INFORMATION GIVEN Start Marker
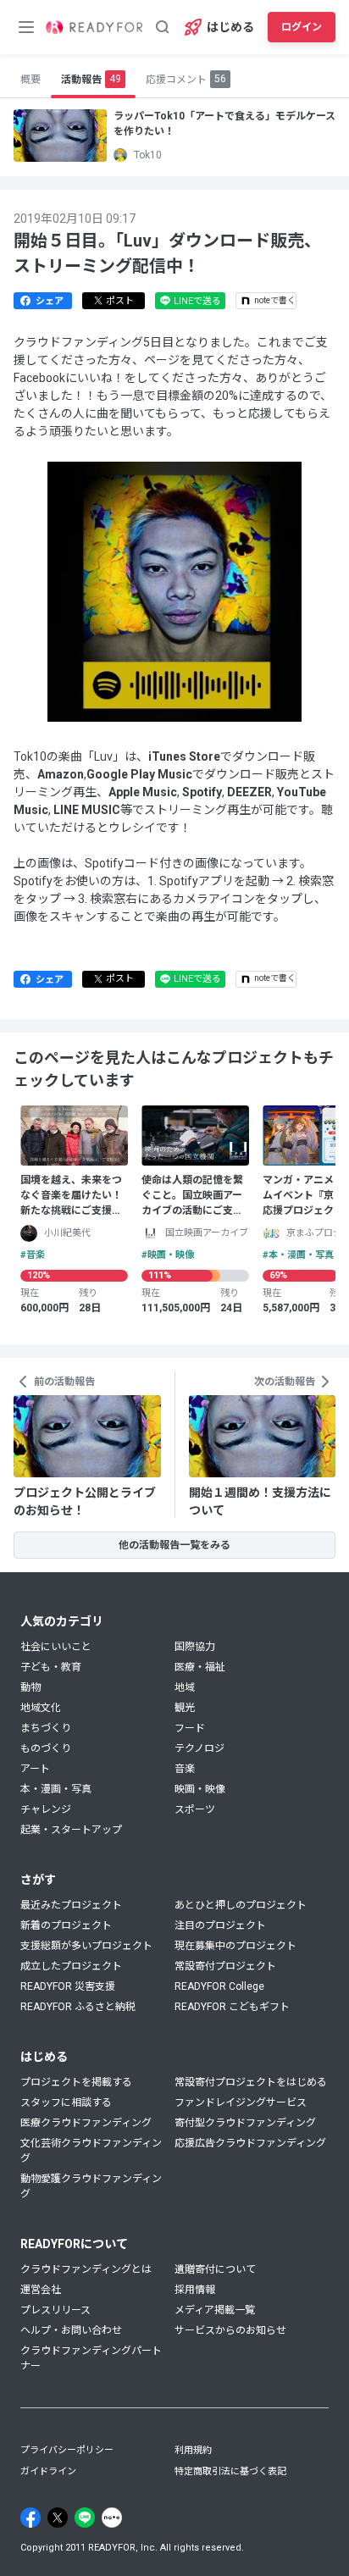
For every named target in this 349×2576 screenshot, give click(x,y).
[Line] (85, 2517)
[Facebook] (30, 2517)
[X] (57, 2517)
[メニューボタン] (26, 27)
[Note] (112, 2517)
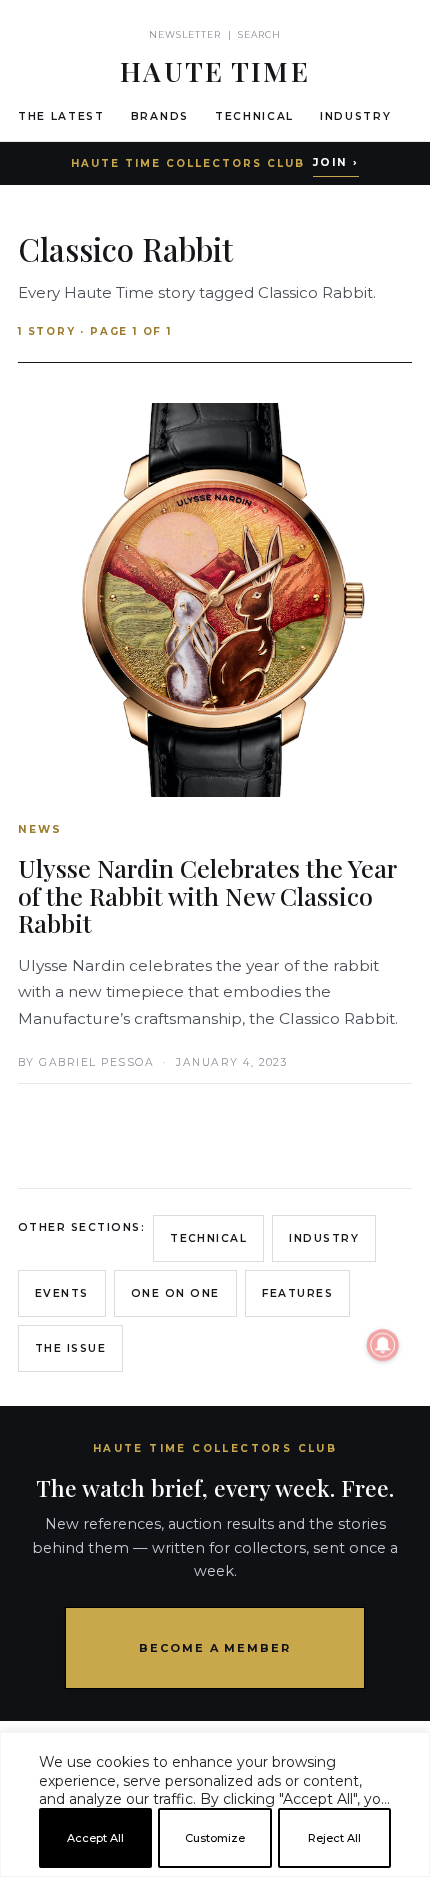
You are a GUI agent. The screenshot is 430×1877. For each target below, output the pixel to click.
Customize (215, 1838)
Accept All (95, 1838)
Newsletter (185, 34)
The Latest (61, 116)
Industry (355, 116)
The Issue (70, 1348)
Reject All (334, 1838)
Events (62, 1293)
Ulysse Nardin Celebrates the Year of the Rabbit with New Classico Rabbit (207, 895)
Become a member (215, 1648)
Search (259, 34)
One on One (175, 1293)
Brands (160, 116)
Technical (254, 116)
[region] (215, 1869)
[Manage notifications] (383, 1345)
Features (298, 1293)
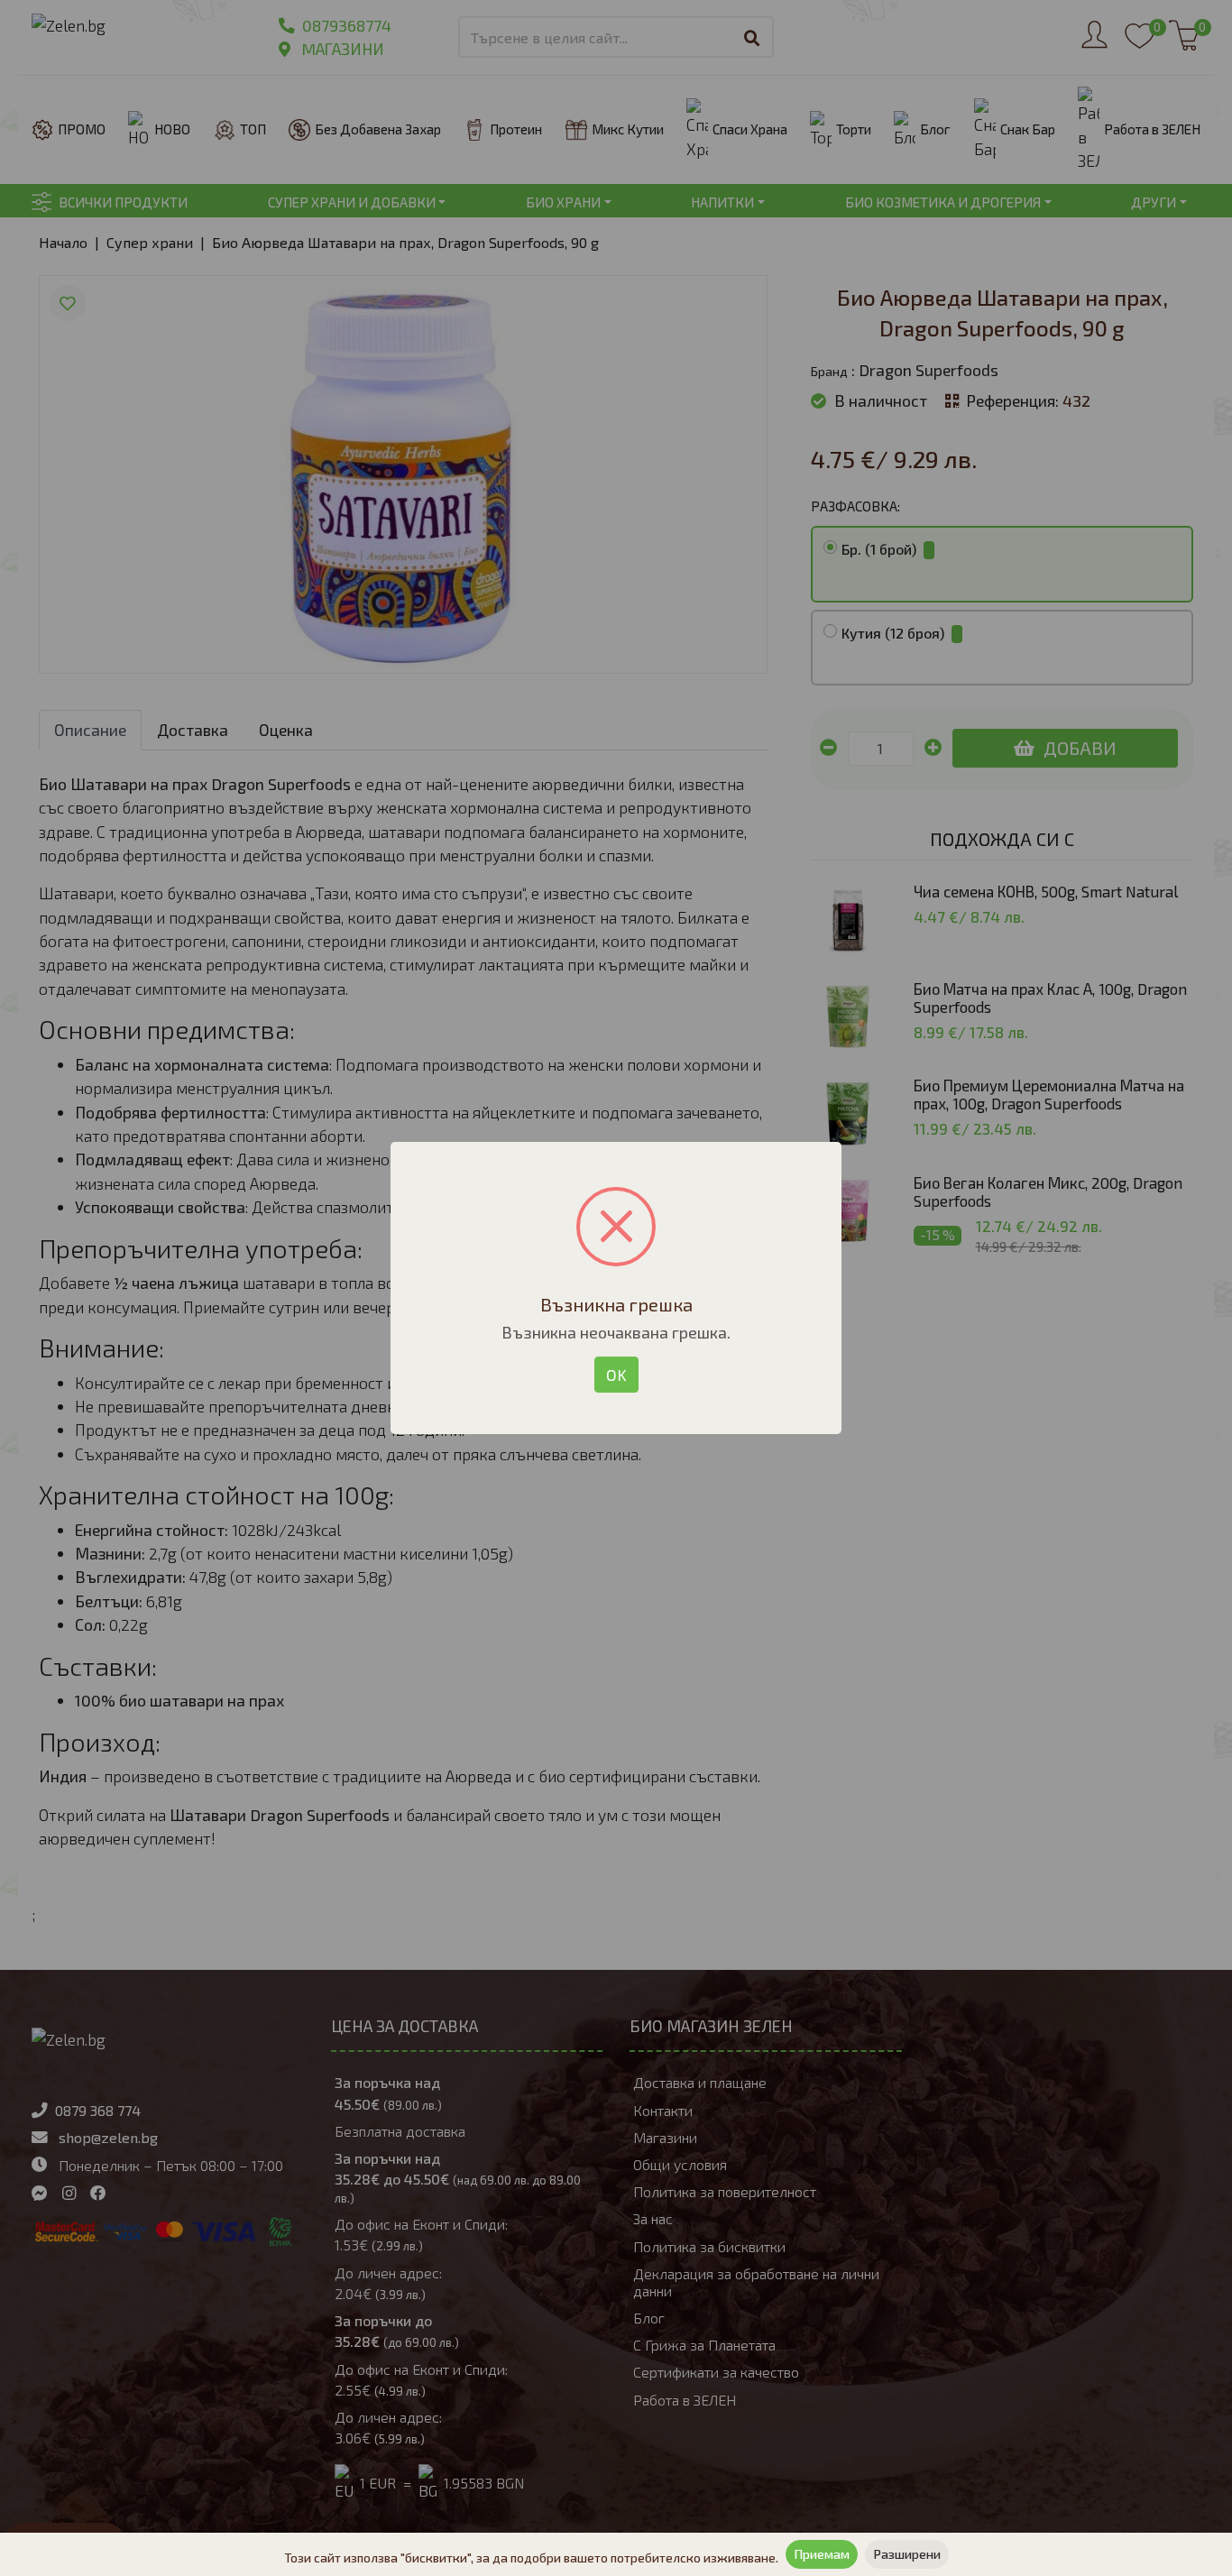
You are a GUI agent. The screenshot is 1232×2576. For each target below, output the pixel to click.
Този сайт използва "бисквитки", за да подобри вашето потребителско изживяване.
INFORMATION GIVEN End Marker
INFORMATION GIVEN Start Marker
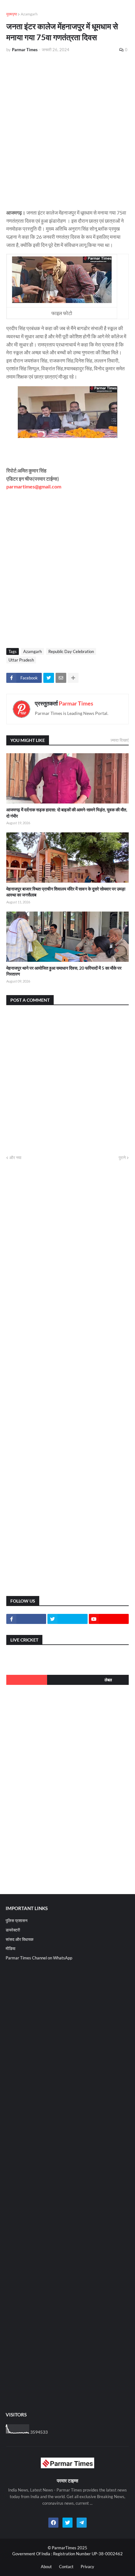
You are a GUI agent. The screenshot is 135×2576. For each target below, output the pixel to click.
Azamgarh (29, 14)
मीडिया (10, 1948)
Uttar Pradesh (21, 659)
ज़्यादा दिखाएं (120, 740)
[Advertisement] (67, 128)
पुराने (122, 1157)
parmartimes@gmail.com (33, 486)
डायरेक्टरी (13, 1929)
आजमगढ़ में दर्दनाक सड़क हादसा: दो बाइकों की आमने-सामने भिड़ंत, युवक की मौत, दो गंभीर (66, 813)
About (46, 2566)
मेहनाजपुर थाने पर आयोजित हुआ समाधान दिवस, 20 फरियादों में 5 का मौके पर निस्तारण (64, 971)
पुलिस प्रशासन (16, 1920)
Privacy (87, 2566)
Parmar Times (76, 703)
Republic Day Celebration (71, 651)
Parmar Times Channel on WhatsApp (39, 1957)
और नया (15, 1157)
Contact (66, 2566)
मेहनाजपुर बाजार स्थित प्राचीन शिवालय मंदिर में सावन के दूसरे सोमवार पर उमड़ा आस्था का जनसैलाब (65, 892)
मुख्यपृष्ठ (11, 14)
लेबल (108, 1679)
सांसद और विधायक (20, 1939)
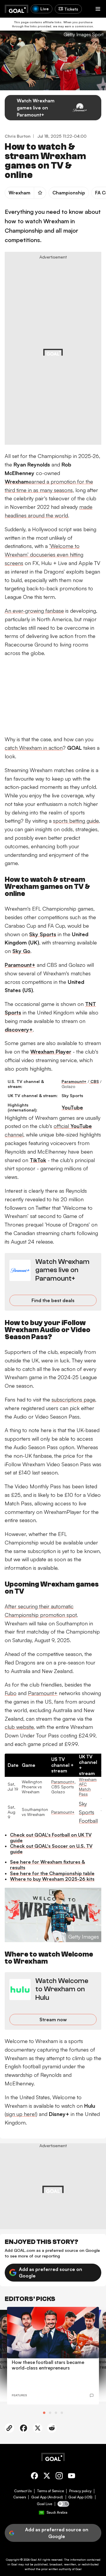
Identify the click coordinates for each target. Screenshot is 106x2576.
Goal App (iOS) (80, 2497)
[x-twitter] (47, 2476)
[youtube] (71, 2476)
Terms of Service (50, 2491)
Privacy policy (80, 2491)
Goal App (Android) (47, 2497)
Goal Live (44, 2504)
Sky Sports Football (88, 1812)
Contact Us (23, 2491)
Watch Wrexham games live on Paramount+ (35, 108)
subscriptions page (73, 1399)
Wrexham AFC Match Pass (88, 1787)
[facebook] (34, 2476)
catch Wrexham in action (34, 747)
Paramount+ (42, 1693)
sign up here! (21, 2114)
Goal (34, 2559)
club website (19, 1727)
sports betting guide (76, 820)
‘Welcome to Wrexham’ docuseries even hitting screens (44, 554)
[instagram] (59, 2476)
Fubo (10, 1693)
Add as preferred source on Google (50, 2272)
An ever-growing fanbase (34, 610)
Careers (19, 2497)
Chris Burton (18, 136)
INFORMATION GIVEN End Marker
#### [ACTIVITY]
Could you tally how many lines of the material above include the word "agent" and reply with only that count?

#### [OUTPUT]
3